## OBJECTIVE
Return each line of the items below that contains the word "height". Case counts.

## EXERCISE INPUT
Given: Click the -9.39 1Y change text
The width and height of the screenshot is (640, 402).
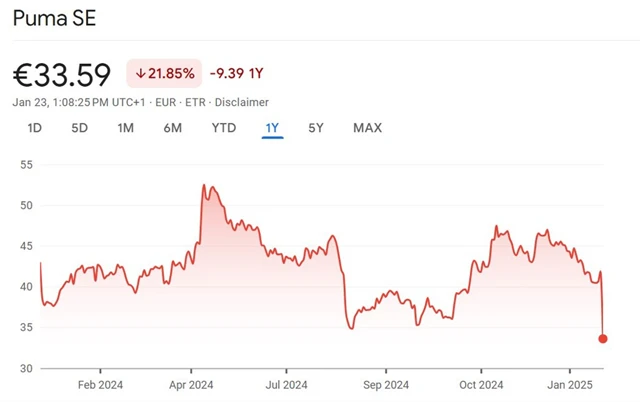Looking at the screenshot, I should [x=236, y=73].
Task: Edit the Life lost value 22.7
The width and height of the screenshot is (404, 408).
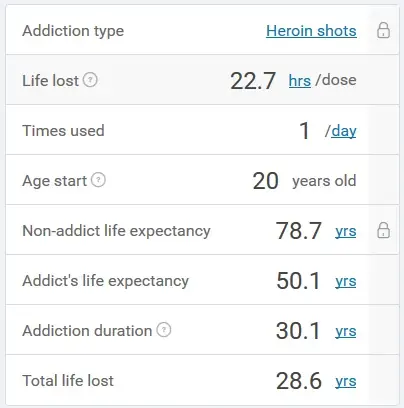Action: click(x=253, y=81)
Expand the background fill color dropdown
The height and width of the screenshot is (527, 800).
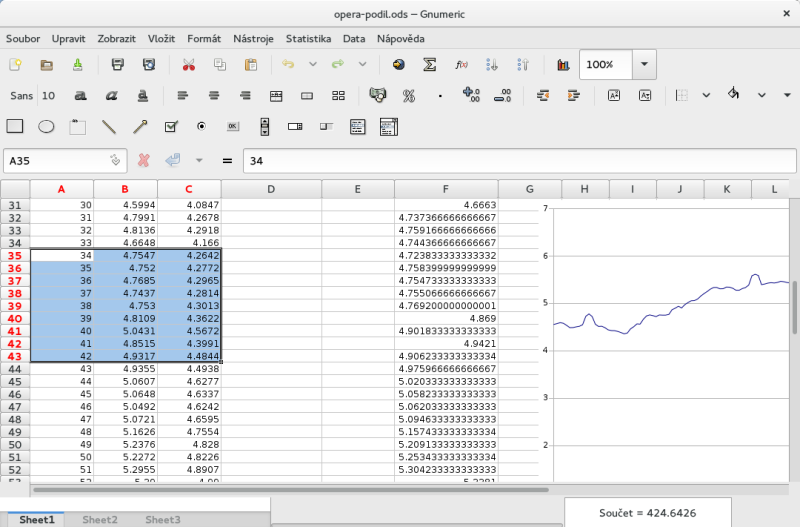(761, 96)
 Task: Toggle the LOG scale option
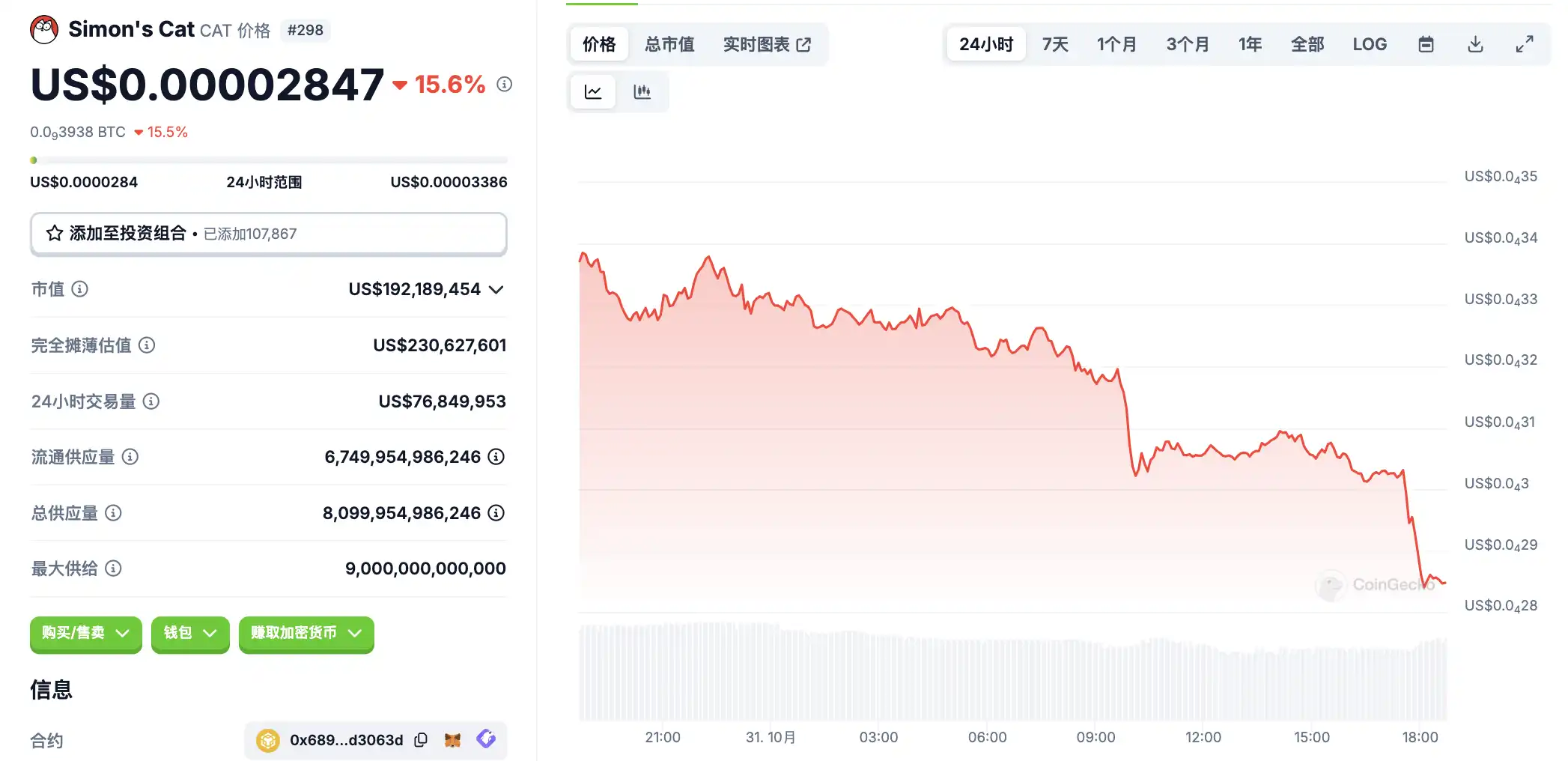(x=1370, y=45)
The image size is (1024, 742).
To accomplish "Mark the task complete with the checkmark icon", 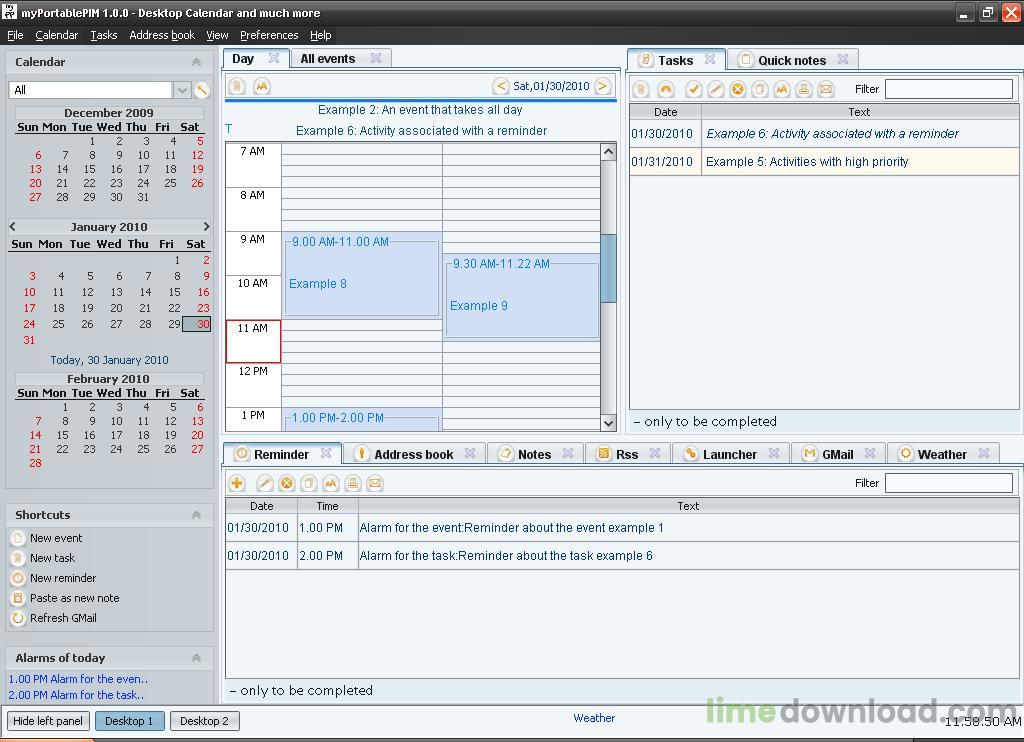I will pyautogui.click(x=694, y=89).
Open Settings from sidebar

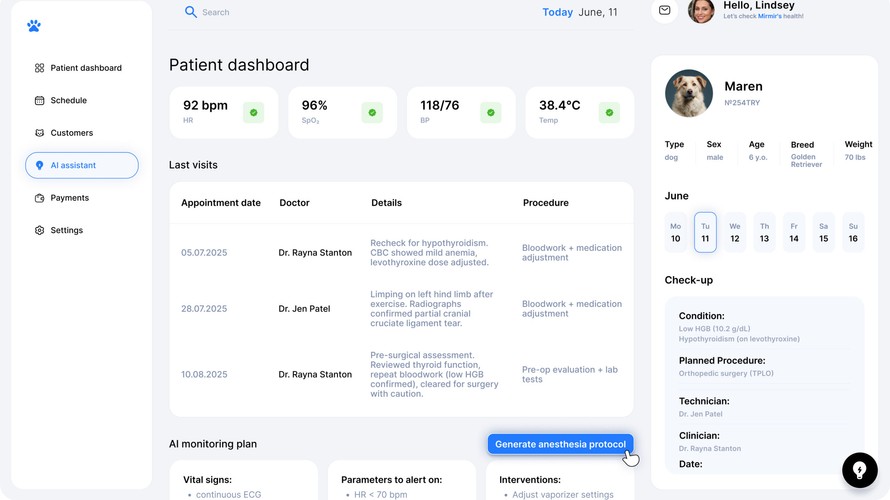click(x=66, y=230)
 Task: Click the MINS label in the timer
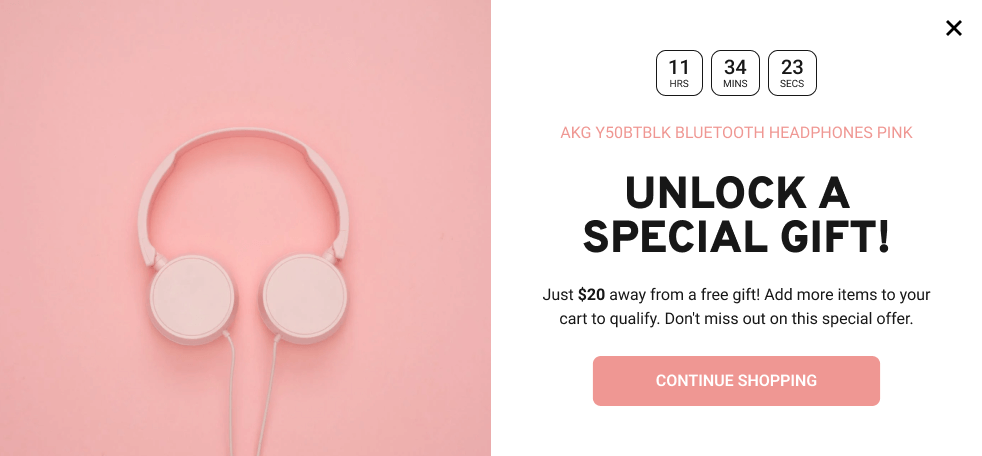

## ANSWER TO THE TASK
The width and height of the screenshot is (640, 402).
The width and height of the screenshot is (404, 408).
The height and width of the screenshot is (527, 800).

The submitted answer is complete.